Feeling a dire lack of criticism in general, but mostly locally in St Louis, Caesura was an attempt to write proper art criticism, the kind I tried & perhaps failed to do earlier. Short music & exhibition reviews were to be priority, but we quickly became valued for our longer thoughtful essays. Much of my interest at this time was further clarifying the necessity of aesthetic experience in the 21st century, as well as some meta-criticism clarifying why criticism is important. Our roundtable after the 2016 election remains an important document of the era. Around this time I was also hired by The Pulitzer Arts Foundation to assist with the curation of Glenn Ligon's exhibition Blue Black, & the critical research that went into that exhibit was ultimately published in Caesura. Also from this time, & ahead of its time, was my essay on Art In The Age of AI, somewhat followed up by The Art of Gas. In 2020, when Caesura was flooded by a younger generation of artist-critics, I finally started publishing allegories, which I've always thought of as an exemplary form of criticism, such as the splendid Echo & Narcissus, & started teaching courses online, for instance the original Nietzsche's Aesthetics. With the new Caesura, I have also been co-curating one-day multimedia art exhibitions in St Louis with Janet Xmas, each of which features a dream house installation as well as paintings, sculptures, & performances by other regional artists.
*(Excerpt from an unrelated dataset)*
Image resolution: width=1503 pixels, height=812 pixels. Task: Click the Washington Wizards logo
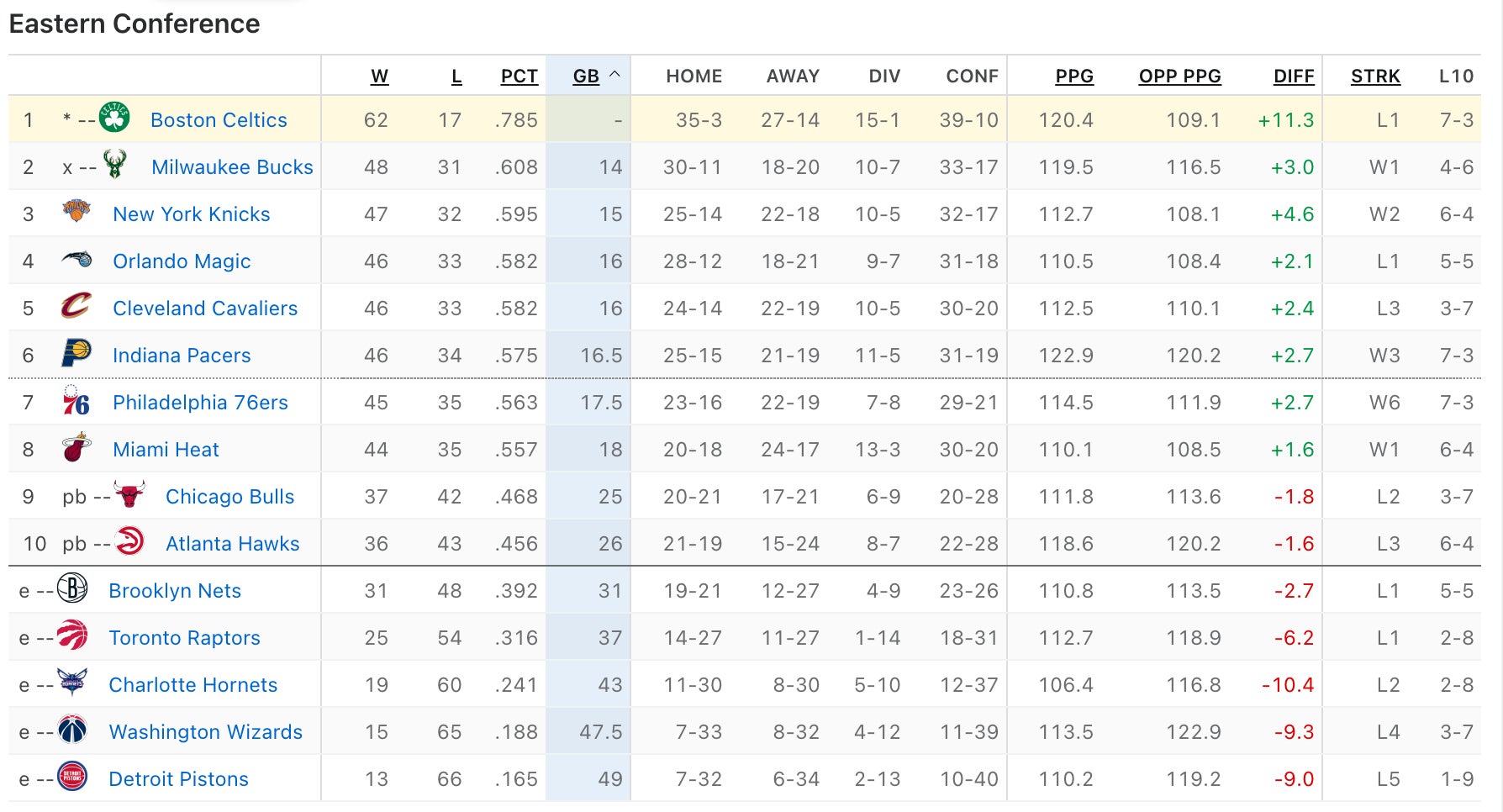(72, 730)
All the while I have been extremely prolific as a composer — you guessed it, by night! My interests for the past two years have been synthesizing the outer limits of Third Ear acoustic experimentation with modern beauty. This has, since my earliest days, been what I regard as the holy grail of all music today. To this end I have been trying to follow-up on Amacher's piano composition Petra, & Young's Well-Tuned Piano by writing augmented, just-intoned piano works that explore excitingly new interval relations. In 2023 I was awarded a grant to retrofit a piano with smart player piano technology to which I can live-compose from my laptop. A longstanding dream of mine, this stunning Meta-Piano — what Midwest Arts Quarterly called "The best artwork by a St Louis artist I've seen" — advances Conlon Nancarrow's player piano studies as well as Young's Well-Tuned Piano. 

My goals for the foreseeable future are the construction of a Dream House — my own interpretation & original composition for the form — & the overdue publication of The Irreveries. Looking back over a quarter of a century of prolific creation, I feel the time is right to pursue more ambitious projects, such as the publication of what may be my only book (a la Leaves of Grass), & something equivalent to an artist's chapel. I am also at a point where I don't feel the need to make art for the public at large, but rather for those who are especially interested on a production level — other artists. In other words, I am about to embark on building my own school of thought! To this end I am collaborating with local artists to found an art school, The Center for Aesthetic Research. I will be teaching my first class — Philosophy of New Music — in April 2024. Strange as it might sound, for all my experience, I feel my best work is still ahead of me!